Философ уверен, что не дело граждан выяснять, что полезно обществу, а что нет: «Ничто не есть закон только потому, что оно ведёт к общественному благу, но закон является таковым потому, что так предписано Божьей волей». Сиюминутными неприятностями следует пренебречь ради будущего блаженства. Ещё в юношеских тетрадях Беркли писал, что тот, кто не стремится к вечному счастью, наверное, сомневается в грядущем суде. Тут мыслитель и вправду неоригинален. Зато у него нет противоречия между его консерватизмом, верой и философией.
Он вовсе не демократ, и во главе нации видит монарха, которого, в отличие от президента, менять нельзя. Конечно, с государем может не повезти и на его месте окажется тиран. Зато верховная власть освящена Богом, а это хороший залог стабильности государства. И не надо ничего менять: «Предоставьте нам и нашим слугам остаться при том образе мыслей, который установлен нашими законами». Ведь у простолюдинов, по Беркли, вместо разума — обычаи и манеры, поэтому задача заключается лишь в том, чтобы то и другое было разумным.

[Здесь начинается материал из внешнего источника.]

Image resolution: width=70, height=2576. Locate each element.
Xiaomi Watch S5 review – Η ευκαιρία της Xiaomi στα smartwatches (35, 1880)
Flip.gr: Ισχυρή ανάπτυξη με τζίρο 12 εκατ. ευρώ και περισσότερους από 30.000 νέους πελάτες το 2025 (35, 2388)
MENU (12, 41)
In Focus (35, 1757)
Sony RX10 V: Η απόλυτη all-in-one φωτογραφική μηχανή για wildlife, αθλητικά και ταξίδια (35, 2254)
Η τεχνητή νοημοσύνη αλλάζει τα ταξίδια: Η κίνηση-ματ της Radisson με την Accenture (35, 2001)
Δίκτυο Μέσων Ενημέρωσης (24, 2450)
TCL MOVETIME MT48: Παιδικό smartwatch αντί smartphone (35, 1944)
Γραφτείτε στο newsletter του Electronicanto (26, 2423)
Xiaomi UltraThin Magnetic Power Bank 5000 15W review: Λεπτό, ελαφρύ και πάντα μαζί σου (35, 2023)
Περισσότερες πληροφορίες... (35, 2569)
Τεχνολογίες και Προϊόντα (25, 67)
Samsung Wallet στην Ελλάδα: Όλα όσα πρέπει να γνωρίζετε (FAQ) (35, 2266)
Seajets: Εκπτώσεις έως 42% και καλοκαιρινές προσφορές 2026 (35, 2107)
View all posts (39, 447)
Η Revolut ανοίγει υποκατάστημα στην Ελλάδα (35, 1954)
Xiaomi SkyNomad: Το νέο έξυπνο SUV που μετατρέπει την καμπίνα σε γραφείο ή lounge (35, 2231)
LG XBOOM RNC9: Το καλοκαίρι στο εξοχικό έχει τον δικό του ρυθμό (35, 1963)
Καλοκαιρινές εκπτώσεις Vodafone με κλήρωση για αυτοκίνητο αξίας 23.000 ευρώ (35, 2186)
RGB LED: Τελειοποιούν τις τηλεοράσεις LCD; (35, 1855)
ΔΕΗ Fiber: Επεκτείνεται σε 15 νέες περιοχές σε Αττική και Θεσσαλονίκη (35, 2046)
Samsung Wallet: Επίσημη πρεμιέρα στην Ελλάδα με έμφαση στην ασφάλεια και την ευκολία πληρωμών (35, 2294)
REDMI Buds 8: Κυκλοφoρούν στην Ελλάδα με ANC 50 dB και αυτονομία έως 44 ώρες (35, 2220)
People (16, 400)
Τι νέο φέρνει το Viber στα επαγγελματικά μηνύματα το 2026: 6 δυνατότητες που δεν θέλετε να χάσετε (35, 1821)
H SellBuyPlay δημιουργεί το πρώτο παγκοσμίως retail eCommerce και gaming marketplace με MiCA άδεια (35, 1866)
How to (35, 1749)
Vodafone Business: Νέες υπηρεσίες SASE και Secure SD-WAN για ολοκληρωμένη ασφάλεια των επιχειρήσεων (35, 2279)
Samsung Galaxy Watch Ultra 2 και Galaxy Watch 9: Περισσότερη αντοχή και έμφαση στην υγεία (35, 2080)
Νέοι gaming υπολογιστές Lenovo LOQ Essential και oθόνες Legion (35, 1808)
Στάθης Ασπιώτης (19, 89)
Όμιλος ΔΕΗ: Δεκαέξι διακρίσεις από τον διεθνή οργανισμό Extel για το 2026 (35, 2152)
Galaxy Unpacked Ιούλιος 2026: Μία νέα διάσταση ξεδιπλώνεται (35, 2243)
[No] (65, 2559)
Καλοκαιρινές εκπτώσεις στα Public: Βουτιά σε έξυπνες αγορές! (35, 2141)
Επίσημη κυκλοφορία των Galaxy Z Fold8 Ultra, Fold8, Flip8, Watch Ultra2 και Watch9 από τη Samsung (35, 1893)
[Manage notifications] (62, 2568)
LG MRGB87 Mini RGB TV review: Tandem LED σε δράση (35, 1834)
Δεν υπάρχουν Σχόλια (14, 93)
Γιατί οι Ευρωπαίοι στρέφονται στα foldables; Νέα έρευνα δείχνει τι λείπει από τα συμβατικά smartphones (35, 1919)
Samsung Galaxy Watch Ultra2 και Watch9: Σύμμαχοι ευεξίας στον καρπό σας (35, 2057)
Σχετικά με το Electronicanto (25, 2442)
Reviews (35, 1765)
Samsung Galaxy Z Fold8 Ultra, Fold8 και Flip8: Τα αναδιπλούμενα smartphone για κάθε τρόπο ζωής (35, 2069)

Но неужто в мире всё так прекрасно, что дело только за благонравием? Беркли отвечает и на это. Его теодицея — оправдание Бога в отношении допускаемого им зла на земле — такова. Зла в мире нет, а то, что мы называем злом — всего лишь результат действий законов природы. Не следует применять к творцу наши мерки здравого смысла. Надо не судить всевышнего, а подняться до понимания взаимосвязи всех явлений, а также выяснить, зачем мы пришли в этот мир. Тогда станет очевидным, что вещи, которые нам не нравятся, — вовсе не зло, и направлены они на благие цели. И вообще, рассуждая о Боге, следует соблюдать известную осторожность насчёт собственных познаний. Не надо, к примеру, обольщаться успехами естествознания, потому что мы не можем утверждать, что творец намерен всегда действовать по одним и тем же правилам.